**Document passage:**
⟨

Now, although Regina Kanyu Wang’s essay “A Brief Introduction to Chinese Science Fiction” has a nod to a pre-history of sci-fi in China, when she mentions the story of Master Yan building an automaton in the warring states text, the Liezi, right afterwards she jumps ahead to the late-Qing to talk about “science fiction as we know it today.” She doesn’t really try to connect 19th and 20th century science fiction with the earlier forms of fantastic tales, placing the origin of Chinese science fiction in translations of foreign works.

In his essay on Chinese fantasy writing, Jeffery Wasserstrom takes a similar approach, mentioning Tao Yuanming’s fable of the Peach Blossom Spring, written during the Six dynasties period, before jumping ahead to the turn of the 20th century.

⟩

**Source data:**
⟨

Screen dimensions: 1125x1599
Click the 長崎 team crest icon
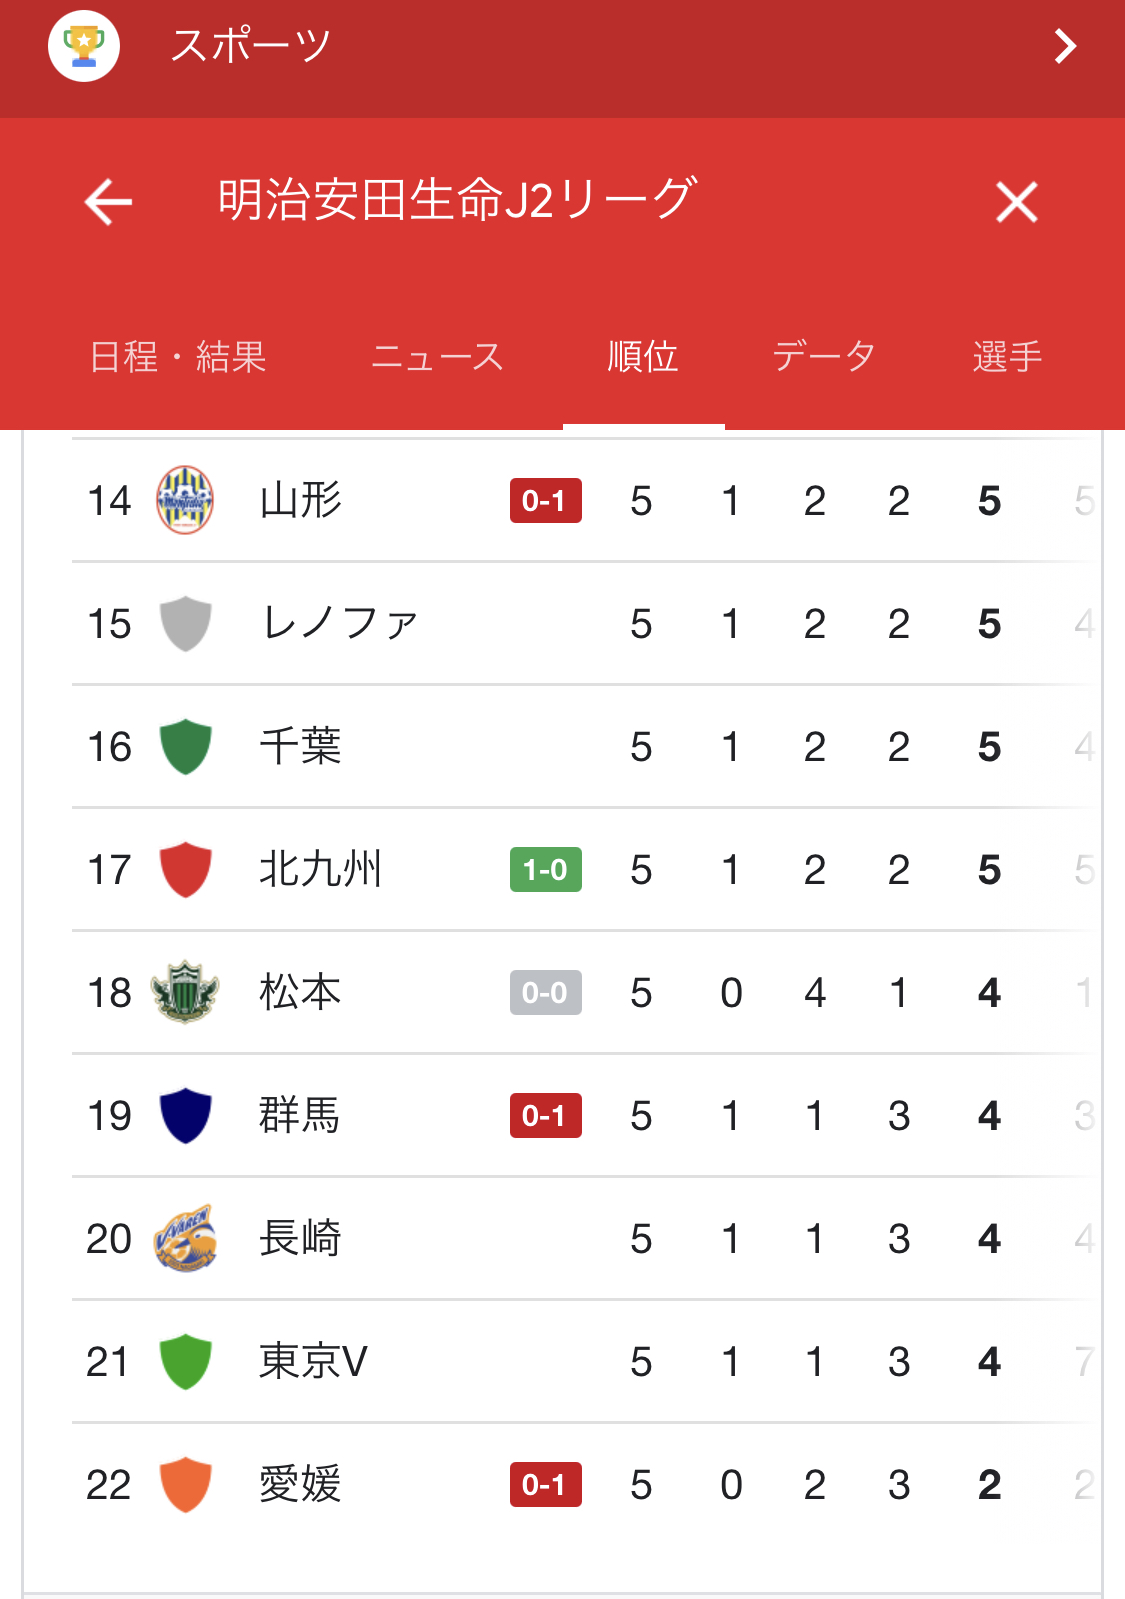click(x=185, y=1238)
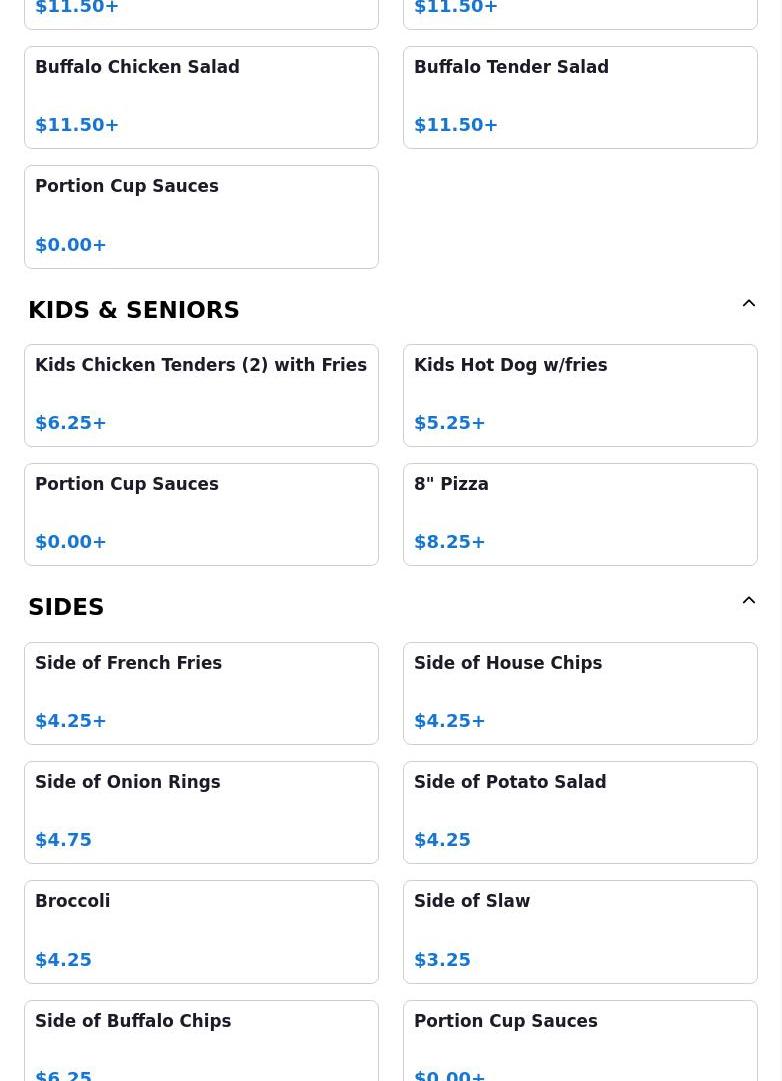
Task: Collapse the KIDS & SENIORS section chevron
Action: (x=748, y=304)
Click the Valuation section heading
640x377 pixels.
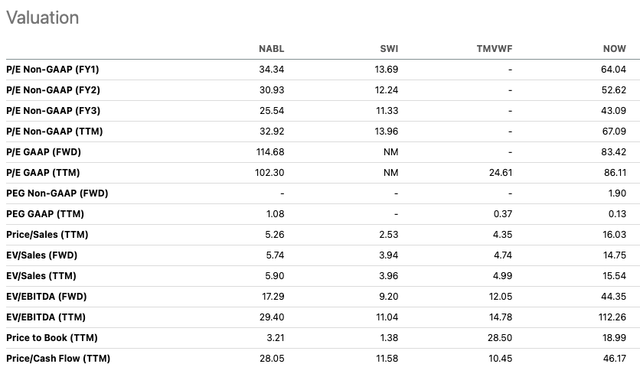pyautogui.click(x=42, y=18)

⟩
⟨

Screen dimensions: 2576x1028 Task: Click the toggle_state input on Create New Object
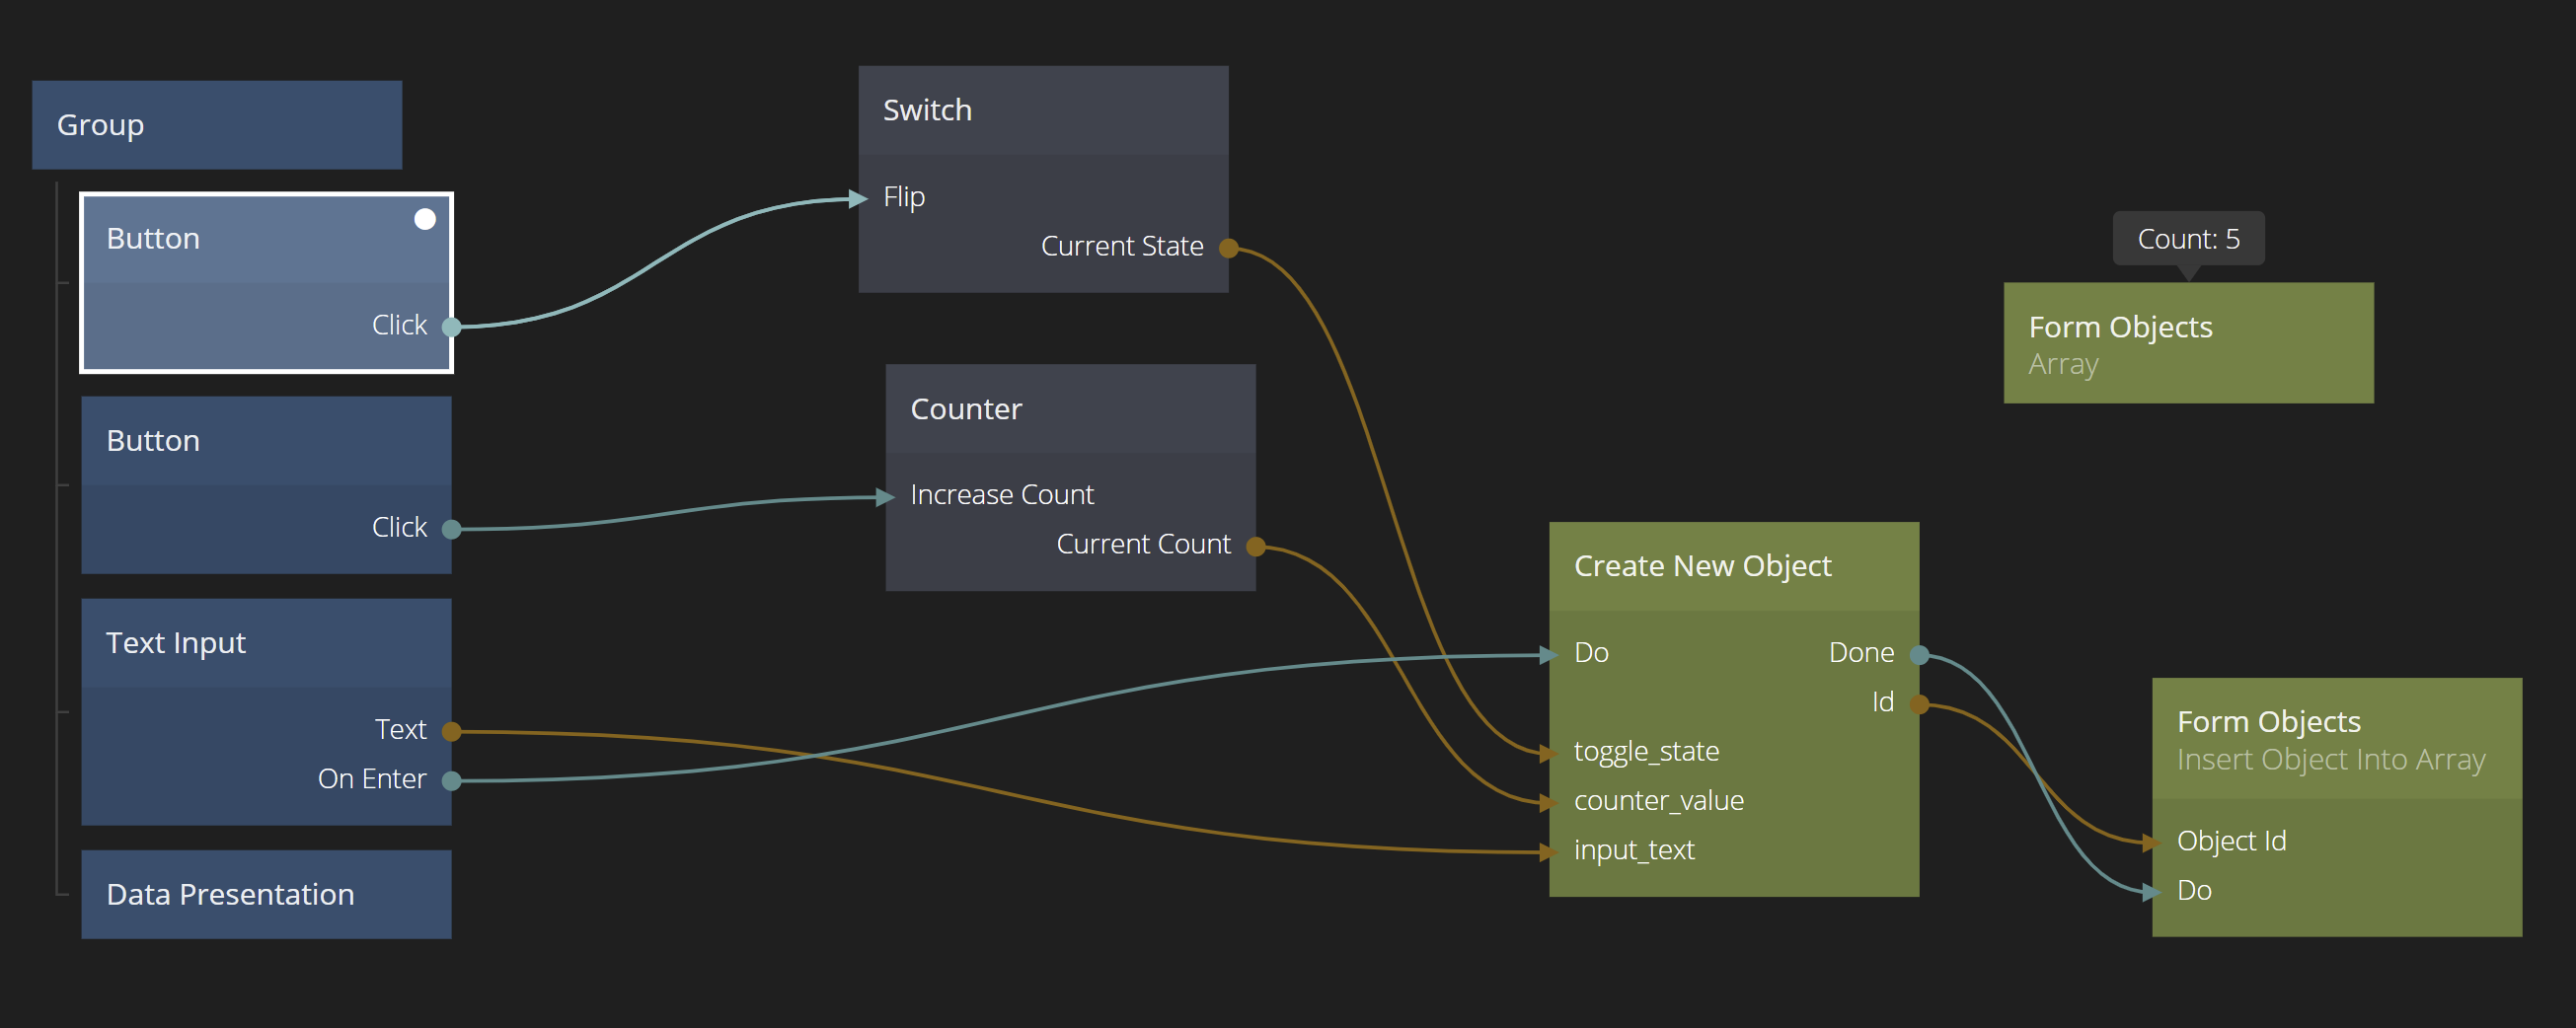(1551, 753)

⟩

**Tasks and exercises:**
1. Reproduce word for word the part of the Chinese science fiction passage that opens with the words containing "In his essay" and closes with "the 20th century.".
2. Give the part of the rows that opens with the line containing "Screen dimensions: 1125x1599" and closes with the line containing "pyautogui.click(x=42, y=18)" as a numbered list, including both lines. Skip blank lines and leave the pictures out.

**Solutions in order:**
1.
In his essay on Chinese fantasy writing, Jeffery Wasserstrom takes a similar approach, mentioning Tao Yuanming’s fable of the Peach Blossom Spring, written during the Six dynasties period, before jumping ahead to the turn of the 20th century.

2.
1. Screen dimensions: 1125x1599
2. Click the 長崎 team crest icon
3. click(x=185, y=1238)
4. Task: Collapse the KIDS & SENIORS section chevron
5. Action: (x=748, y=304)
6. Click the Valuation section heading
7. 640x377 pixels.
8. pyautogui.click(x=42, y=18)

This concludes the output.